35 PDF-to-JSON extraction tasks revealing frontier models fail on complex document schemas
Research PaperIntroduced ExtractBench, a benchmark for structured extraction across finance, academia, hiring, and sports domains. 35 PDF-to-JSON tasks with gold labels covering 12,867 fields. Surprising findings: frontier models (Claude, GPT-5, Gemini) are unreliable on complex schemas — 0% valid output on 369-field financial documents.
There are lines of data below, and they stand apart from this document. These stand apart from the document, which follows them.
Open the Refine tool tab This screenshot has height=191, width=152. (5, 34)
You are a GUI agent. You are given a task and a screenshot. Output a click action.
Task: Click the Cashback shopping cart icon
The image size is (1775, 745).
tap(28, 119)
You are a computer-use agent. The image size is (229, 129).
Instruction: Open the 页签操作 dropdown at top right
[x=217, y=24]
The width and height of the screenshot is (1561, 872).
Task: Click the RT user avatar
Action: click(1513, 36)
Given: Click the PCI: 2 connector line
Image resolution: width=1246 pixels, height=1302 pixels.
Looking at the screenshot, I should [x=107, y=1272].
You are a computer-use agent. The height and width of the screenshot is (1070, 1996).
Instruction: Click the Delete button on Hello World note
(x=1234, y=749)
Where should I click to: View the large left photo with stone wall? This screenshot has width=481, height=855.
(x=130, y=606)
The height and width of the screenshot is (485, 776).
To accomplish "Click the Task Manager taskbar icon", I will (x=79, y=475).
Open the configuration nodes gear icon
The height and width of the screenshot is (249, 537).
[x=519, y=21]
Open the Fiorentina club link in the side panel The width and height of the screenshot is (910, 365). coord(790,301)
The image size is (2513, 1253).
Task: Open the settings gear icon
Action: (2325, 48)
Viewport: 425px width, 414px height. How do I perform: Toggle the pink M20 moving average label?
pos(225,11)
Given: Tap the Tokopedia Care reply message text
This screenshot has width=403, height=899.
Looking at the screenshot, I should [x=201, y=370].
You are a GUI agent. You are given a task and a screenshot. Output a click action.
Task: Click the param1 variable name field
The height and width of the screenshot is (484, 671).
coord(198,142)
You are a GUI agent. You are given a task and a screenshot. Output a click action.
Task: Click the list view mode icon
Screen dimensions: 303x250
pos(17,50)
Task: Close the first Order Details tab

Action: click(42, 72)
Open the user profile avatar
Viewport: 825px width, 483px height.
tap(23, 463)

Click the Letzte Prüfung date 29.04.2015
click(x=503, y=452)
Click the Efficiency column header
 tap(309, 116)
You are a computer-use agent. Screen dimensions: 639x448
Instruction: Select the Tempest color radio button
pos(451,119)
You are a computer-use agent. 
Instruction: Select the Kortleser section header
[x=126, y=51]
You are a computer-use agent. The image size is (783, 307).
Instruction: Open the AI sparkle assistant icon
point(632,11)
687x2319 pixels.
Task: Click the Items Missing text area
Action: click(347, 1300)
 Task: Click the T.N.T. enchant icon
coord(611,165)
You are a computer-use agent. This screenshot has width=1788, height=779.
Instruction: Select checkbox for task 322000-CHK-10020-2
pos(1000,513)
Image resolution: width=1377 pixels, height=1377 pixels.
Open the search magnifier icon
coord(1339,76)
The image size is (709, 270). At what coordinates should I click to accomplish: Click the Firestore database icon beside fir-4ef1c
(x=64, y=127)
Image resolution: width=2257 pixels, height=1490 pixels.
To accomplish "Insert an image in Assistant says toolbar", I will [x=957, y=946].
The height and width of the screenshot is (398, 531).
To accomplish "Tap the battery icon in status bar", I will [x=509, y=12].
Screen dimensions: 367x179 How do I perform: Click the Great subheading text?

Most surprisingly, structured output APIs actually worsened extraction performance compared to free-form JSON generation. Reveals a major capability gap in enterprise AI applications.
35 tasks spanning four domains: finance (investment documents, regulatory filings), academia (research papers, citations), hiring (resumes, cover letters), and sports (statistics, performance data). Each task requires extracting structured data with precise field definitions and gold-labeled validation. Tasks range from simple (10-50 fields) to complex (300+ fields) schema extraction.
Frontier models now support specialized structured output modes (JSON Schema, OpenAI's structured outputs, Claude's output JSON schemas). These APIs are designed to improve extraction reliability. Counter-intuitively, ExtractBench shows that free-form JSON generation often outperforms constrained structured output modes, suggesting the APIs introduce their own failure modes or constraint handling issues.
Frontier models (Claude 3.5 Sonnet, GPT-4o, Gemini 2.0 Pro) achieve 0% valid output on 369-field financial extraction tasks, while simpler tasks show 40-70% success rates. The problem isn't missing fields—it's malformed JSON or schema violations that break parsing entirely, rendering the extraction useless in production pipelines.